Optimizer hints are an
interesting feature of Oracle. On one hand, the documentation goes out of its
way to tell you to use them sparingly, but on the other hand, you can choose
from more than 60 hints in 10g and more than 70 in 11g (64 and 71, to be
precise). That’s a lot to choose from, and even with a decent working knowledge
of them, you probably cannot accurately describe more than 15 to 20 of them.
You would be correct to
assume that the hints are categorized, but even with that assumption, can you
name the categories? If not by the category name Oracle uses, then if asked
about different tuning or usage scenarios, a moderately experienced DBA can hit
upon the purpose or function of a category. These questions aren’t meant to be “Trivia
Pursuit, the Oracle edition,” but rather, a means to identify and clarify some
aspects of optimizer hints.
The optimizer goals are also
values for the OPTIMIZER_MODE initialization parameter, so there is a minor bit
of crossover between a statement-level hint and a system-level setting.
The table below shows the
hints (from 11g) by category and name (and number). Italicized and asterisked
(and red if reading on the Web) hints are deprecated and are not counted in the
71 mentioned earlier. Bold font hints are new in 11g, and RULE is no longer
supported.
Optimization |
Access |
Other |
Join |
ALL_ROWS FIRST_ROWS
|
CLUSTER FULL HASH INDEX NO_INDEX INDEX_ASC INDEX_DESC INDEX_COMBINE INDEX_JOIN INDEX_FFS INDEX_SS INDEX_SS_ASC INDEX_SS_DESC NATIVE_FULL_OUTER_JOIN NO_NATIVE_FULL_OUTER_JOIN NO_INDEX_FFS NO_INDEX_SS |
APPEND NOAPPEND CACHE NOCACHE CURSOR_SHARING_EXACT DRIVING_SITE DYNAMIC_SAMPLING MODEL_MIN_ANALYSIS MONITOR NO_MONITOR OPT_PARAM PUSH_PRED NO_PUSH_PRED PUSH_SUBQ NO_PUSH_SUBQ PX_JOIN_FILTER NO_PX_JOIN_FILTER QB_NAME RESULT_CACHE NO_RESULT_CACHE |
USE_HASH NO_USE_HASH USE_MERGE NO_USE_MERGE USE_NL USE_NL_WITH_INDEX NO_USE_NL |
Join |
Query |
XML (2) |
Parallel |
ORDERED LEADING |
FACT NO_FACT MERGE NO_MERGE NO_EXPAND USE_CONCAT REWRITE NO_REWRITE NOREWRITE* UNNEST NO_UNNEST STAR_TRANSFORMATION NO_STAR_TRANSFORMATION NO_QUERY_TRANSFORMATION |
NO_XMLINDEX_REWRITE NO_XML_QUERY_REWRITE |
PARALLEL NOPARALLEL* NO_PARALLEL PARALLEL_INDEX NO_PARALLEL_INDEX NOPARALLEL_INDEX* PQ_DISTRIBUTE |
The deprecated hints are
just name changes to match other NO_WHATEVER formatting.
Several changes are found in
the installation footprint for 11g.

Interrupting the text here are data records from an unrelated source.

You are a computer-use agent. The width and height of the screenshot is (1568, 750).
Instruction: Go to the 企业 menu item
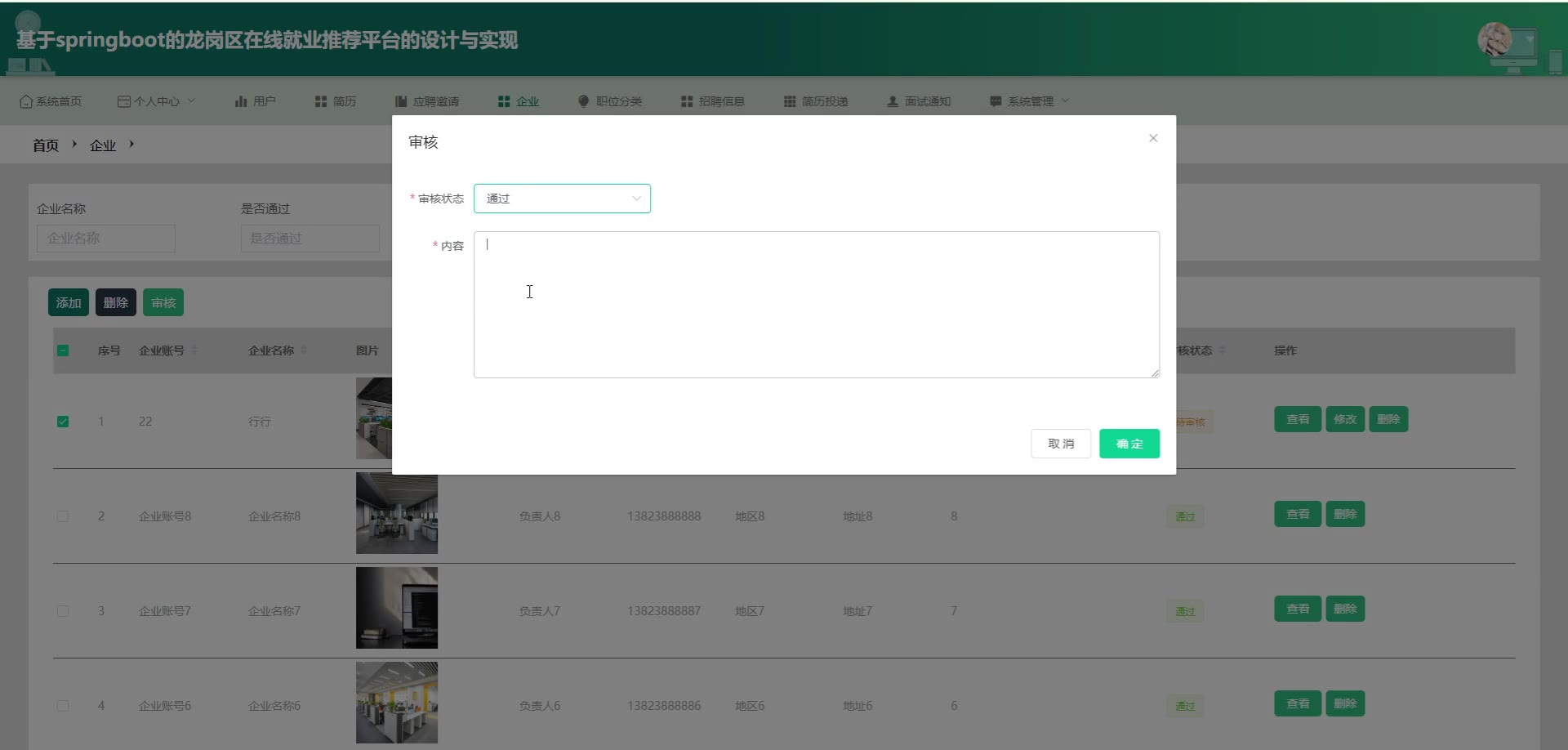519,101
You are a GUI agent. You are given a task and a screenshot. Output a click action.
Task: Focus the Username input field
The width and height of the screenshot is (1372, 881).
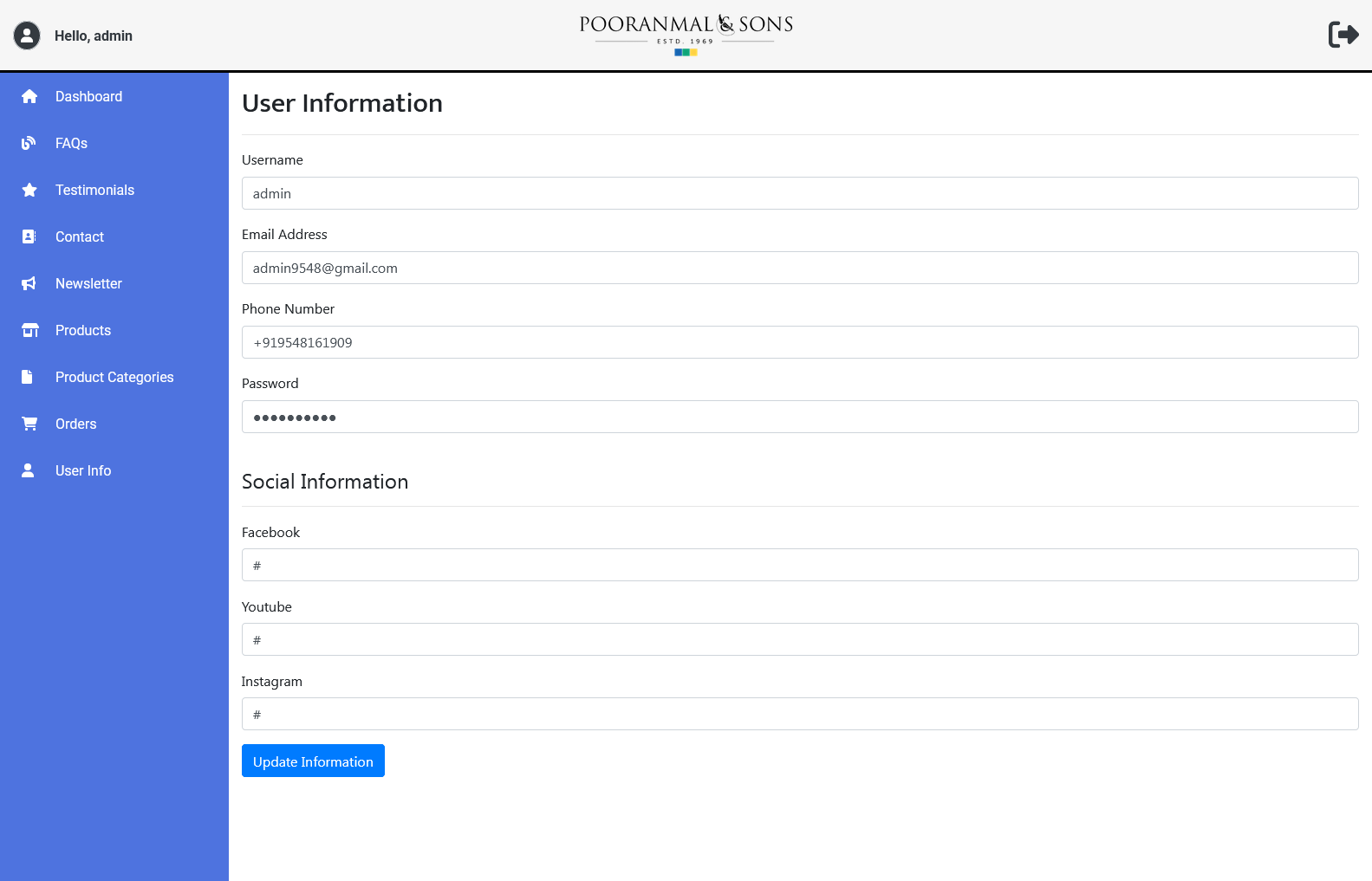[799, 193]
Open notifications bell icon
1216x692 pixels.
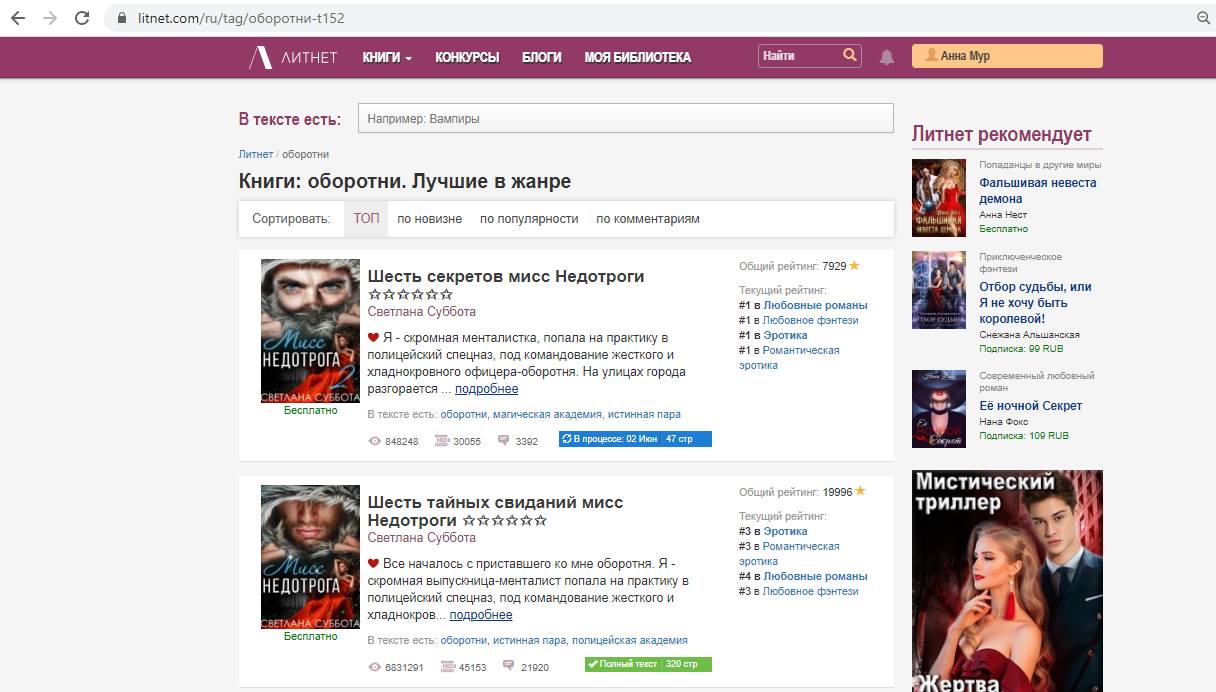tap(886, 57)
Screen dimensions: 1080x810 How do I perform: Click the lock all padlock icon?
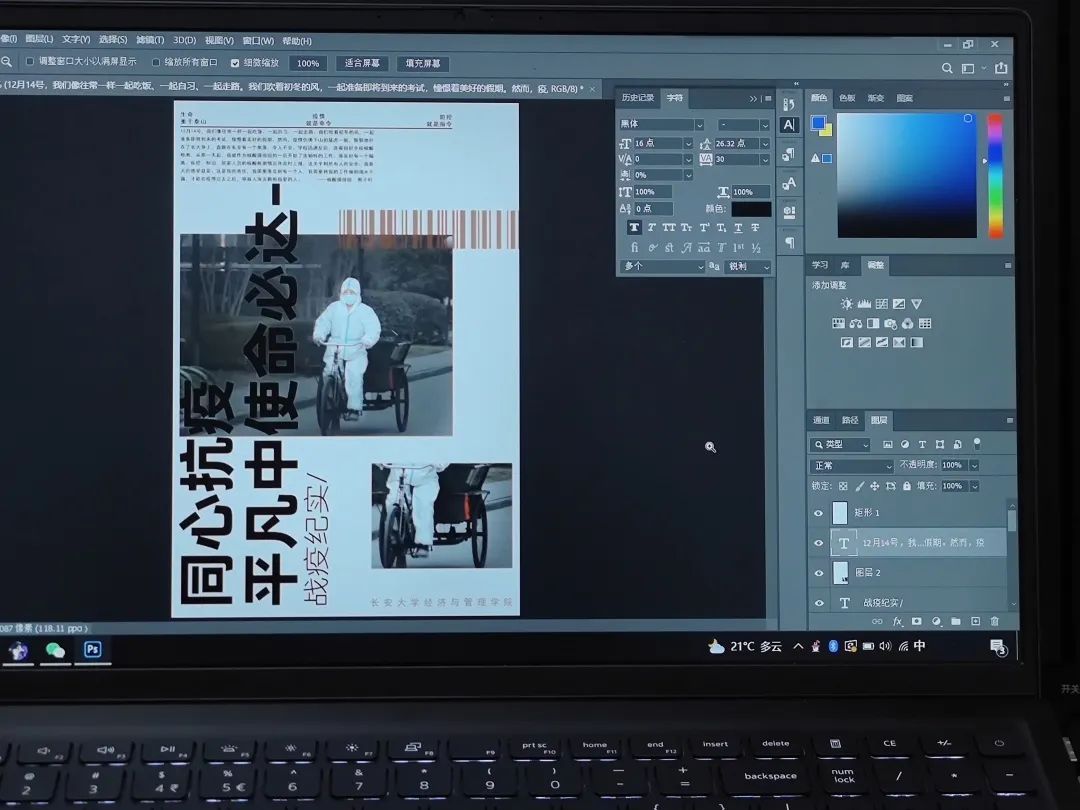[907, 486]
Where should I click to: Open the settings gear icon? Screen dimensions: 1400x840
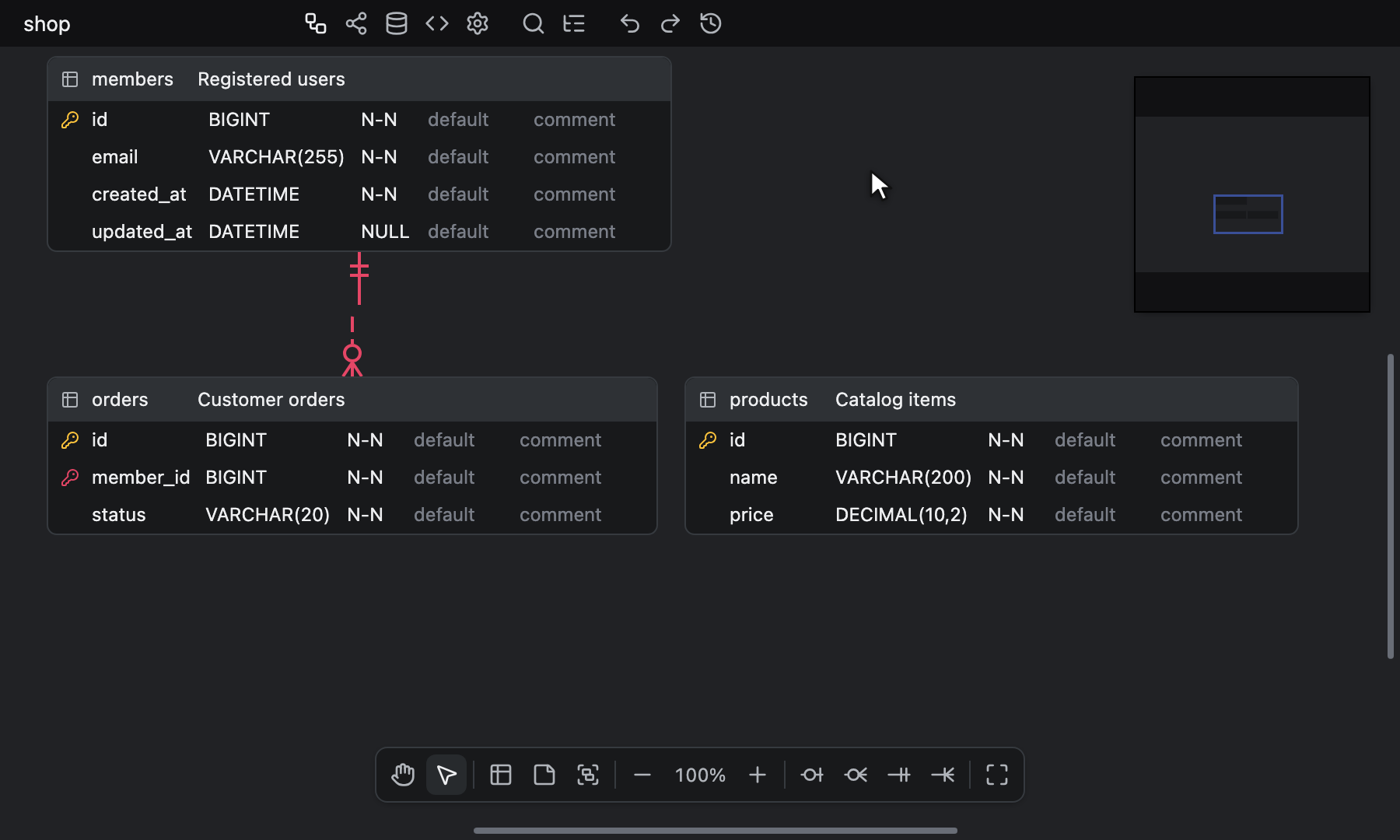[x=478, y=23]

One major addition is that of Oracle
Warehouse Builder. Another is the inclusion of SQL Developer. After starting
SQL Developer, look over on the top right part of the window and click the
“Snippets” button. If the button is not present, make it visible via the View
> Snippets menu. Change the drop-down selector to Optimizer Hints. The
default list contains 56 hints. Several index hints, MONITOR, the NATIVE ones,
OPT_PARAM, to name a few, are not listed. In other words, none of the new hints
in 11g are included in SQL Developer. That doesn’t mean they can’t be used –
the point is that the syntax is not automatically included for you. However,
you do have the option of adding more to the library.
Hint Overkill
Let’s come back to the
admonition about using hints sparingly. Are you a better coder than what Oracle
comes up with via an execution plan? I would say there are plenty of developers
and DBAs (i.e., whomever is coding SQL) who can match what Oracle comes up with
without ever having to use a hint. Any why should they have to? Having
recent/valid statistics and following best practices or recommendations for
crafting SQL statements more often than not will not need any pushing or
nudging of the optimizer.
Here is an extract from an
AWR report covering a 24-hour period. It’s more of a big picture across the day
as opposed to something more granular like an hour or so. The top five timed
events are pretty typical (as in not obscure), but how much of them is good (or
bad)?
This is an order of
magnitude difference between db file sequential read (index usage) and its
counterpart, db file scattered read (table scan). Is that good or bad? Let’s
see what’s up with background wait events. Why would a background wait even be
of interest here?
This system has millions of
waits related to log files. What’s happening with those? Using Toad (or a query
where you can get the same information), how frequently are the log files
switching?
During business hours, this
database is being slammed with log file switches. What generates input into the
redo logs? Not only DML on tables, but also what takes place with indexes, that
is, index maintenance.
The investigative path, so
far, started with a report. In actuality, it could have started with complaints
from users about an application being slow, or appearing to have become slower
lately. There was a big number for a common event. The big number by itself
doesn’t necessarily mean anything until it is put into context with related
events, items, or statistics. Sequential read and heavy redo log switching
frequency sounds like there could be a problem with too many indexes being
used, or used in the sense that redundant indexes are also being updated along
with the essential or set-covering ones. To confirm this hypothesis, we need to
look at the SQL statements, and this is where we come back to the use of hints.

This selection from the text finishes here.